Passage shown
_ _ _

Automakers see drastic impacts on sales, supply chains, customer movements, and more amid the second wave of COVID-19.
The nation had already been experiencing drastic impacts on common lives and living with over 4329 deaths and 3 lakhs casualties of the same, but now it is seen to be expanding in the automobile arenas. While no nationwide lockdown has been imposed, state lockdowns are extensively affecting economical activity in a broader light.
The car industry, which had been emerging from last year’s COVID wave, has been hit particularly hard this period. Large car factories have declared production closures and are updating preparations as a result of the country’s ongoing medical crisis, which has placed at least 27 states on lockout. In April 2021, as the Covid-19 second wave struck, wholesale auto dispatches were affected, with most automakers showing a decrease from March (sales growth cannot be compared year-on-year because a nationwide lockdown was in effect in April 2020).
Demand has been hit hard by weaker market confidence and dealership closures, according to the Society of Indian Automobile Manufacturers (SIAM). The Federation of Automobile Dealers has predicted that recovery will take longer this year than last, and that rural demand will be affected as well.
Shashank Srivastava, Senior Executive Director of Sales & Marketing at Maruti Suzuki in a chat with CNBC news said, “COVID 2.0 has affected the industry very badly especially as you mentioned there are about 28 states under lockdown. We have almost 3,140 outlets out of which about 2,500 or so are closed today which means roughly about 81 percent of our outlets are closed. Although it has not been nationwide lockdown, as far as retail showrooms are concerned yes it has been a negative for the auto industry.”
Yadvinder Singh Guleria, Director of Sales & Marketing at Honda Motorcycle and Scooter India added that “It is very difficult to compare FY21 versus FY22 because we had a pandemic last year itself. If we compare just on the month-on-month basis and compare April to May, things have further worsened and gone down. In our network, the inquiries are down by 75 percent and the retail sales have been impacted by almost down by 65 percent.”
In terms of Passenger Vehicles, Maruti Suzuki sold 1,35,879 units in April, down 7% from March (1,46,203 units), and Hyundai India sold 49,002 units in April, down 6.8% from March (52,600). Tata Motors sold 25,095 units (down 15.4%), Kia India 16,111 units (down 15.6%), and Toyota Kirloskar Motor sold 9,622 units (down 15.4%). (down by 35.9 percent ).
Automotive is a market that is affected by ‘sentiment,’ according to Preetam Mohan Singh, senior vice-president, Automotive, Praxis Global Alliance. “It’s one thing for buyers to have money, but they normally buy a car only when they’re in a good mood. Most people would put off buying anything if they are afraid,” he added.
Not just the second wave impacts, but the automobile industries speculated to be running on the same track all calendar long, pertaining to the anticipated incoming of the covid-19 third wave.

_ _ _

Questions on the material
(a) In the article on COVID-19 and car sales, roughly what share of Maruti Suzuki's outlets were closed?
(b) Rewrite the part of the article on COVID-19 and car sales between "In terms of" and "35.9 percent ).", inclusive, putting "Hyundai Motor India" in place of "Hyundai India".

Extracted data

_ _ _

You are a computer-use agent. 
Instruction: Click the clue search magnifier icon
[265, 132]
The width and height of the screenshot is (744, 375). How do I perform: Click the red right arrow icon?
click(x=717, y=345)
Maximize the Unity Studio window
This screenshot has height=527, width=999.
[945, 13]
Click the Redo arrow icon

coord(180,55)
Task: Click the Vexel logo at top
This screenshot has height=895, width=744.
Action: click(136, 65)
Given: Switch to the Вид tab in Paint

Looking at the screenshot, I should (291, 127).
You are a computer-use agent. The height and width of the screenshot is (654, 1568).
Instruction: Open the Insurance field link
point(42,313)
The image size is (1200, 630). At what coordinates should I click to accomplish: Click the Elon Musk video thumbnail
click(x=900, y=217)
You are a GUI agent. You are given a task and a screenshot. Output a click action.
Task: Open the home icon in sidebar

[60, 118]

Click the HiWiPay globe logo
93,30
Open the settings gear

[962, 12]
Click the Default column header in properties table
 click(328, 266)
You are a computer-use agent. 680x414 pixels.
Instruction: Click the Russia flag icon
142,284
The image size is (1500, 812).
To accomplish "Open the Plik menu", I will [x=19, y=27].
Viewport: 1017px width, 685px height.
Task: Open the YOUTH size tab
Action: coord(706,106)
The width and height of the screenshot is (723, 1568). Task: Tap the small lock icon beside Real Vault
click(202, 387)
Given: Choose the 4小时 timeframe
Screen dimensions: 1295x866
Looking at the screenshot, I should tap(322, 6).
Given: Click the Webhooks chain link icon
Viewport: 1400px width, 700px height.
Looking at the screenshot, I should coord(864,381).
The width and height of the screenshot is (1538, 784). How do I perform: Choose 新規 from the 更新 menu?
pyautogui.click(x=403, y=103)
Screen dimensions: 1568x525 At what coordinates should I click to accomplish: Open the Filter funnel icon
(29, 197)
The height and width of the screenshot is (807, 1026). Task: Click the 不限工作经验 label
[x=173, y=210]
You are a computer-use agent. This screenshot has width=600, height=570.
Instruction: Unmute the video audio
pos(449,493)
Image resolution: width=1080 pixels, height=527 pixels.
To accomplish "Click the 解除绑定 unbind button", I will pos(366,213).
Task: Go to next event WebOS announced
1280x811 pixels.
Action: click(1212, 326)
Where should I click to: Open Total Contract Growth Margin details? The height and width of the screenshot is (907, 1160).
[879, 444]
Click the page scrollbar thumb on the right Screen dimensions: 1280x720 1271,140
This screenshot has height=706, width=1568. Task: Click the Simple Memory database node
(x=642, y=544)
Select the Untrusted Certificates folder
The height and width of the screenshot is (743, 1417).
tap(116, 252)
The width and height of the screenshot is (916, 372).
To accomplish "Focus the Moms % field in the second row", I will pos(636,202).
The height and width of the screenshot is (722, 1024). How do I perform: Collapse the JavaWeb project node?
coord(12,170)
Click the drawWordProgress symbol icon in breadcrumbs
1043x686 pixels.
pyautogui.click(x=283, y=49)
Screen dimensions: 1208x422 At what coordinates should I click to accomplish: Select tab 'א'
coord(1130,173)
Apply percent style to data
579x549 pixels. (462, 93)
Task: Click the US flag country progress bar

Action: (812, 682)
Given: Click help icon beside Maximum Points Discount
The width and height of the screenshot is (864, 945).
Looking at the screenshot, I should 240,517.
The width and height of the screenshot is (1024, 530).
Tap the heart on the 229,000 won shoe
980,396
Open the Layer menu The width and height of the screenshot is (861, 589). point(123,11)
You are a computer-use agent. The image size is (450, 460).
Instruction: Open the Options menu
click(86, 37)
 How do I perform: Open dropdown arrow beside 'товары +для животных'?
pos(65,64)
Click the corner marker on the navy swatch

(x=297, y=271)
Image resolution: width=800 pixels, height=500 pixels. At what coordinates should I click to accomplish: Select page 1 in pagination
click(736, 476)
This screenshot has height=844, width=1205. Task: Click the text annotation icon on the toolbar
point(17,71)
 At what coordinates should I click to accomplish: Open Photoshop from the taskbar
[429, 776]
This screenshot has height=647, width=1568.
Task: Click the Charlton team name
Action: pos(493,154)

_ _ _

Answers to the exercises
(a) About 81 percent.

(b)
In terms of Passenger Vehicles, Maruti Suzuki sold 1,35,879 units in April, down 7% from March (1,46,203 units), and Hyundai Motor India sold 49,002 units in April, down 6.8% from March (52,600). Tata Motors sold 25,095 units (down 15.4%), Kia India 16,111 units (down 15.6%), and Toyota Kirloskar Motor sold 9,622 units (down 15.4%). (down by 35.9 percent ).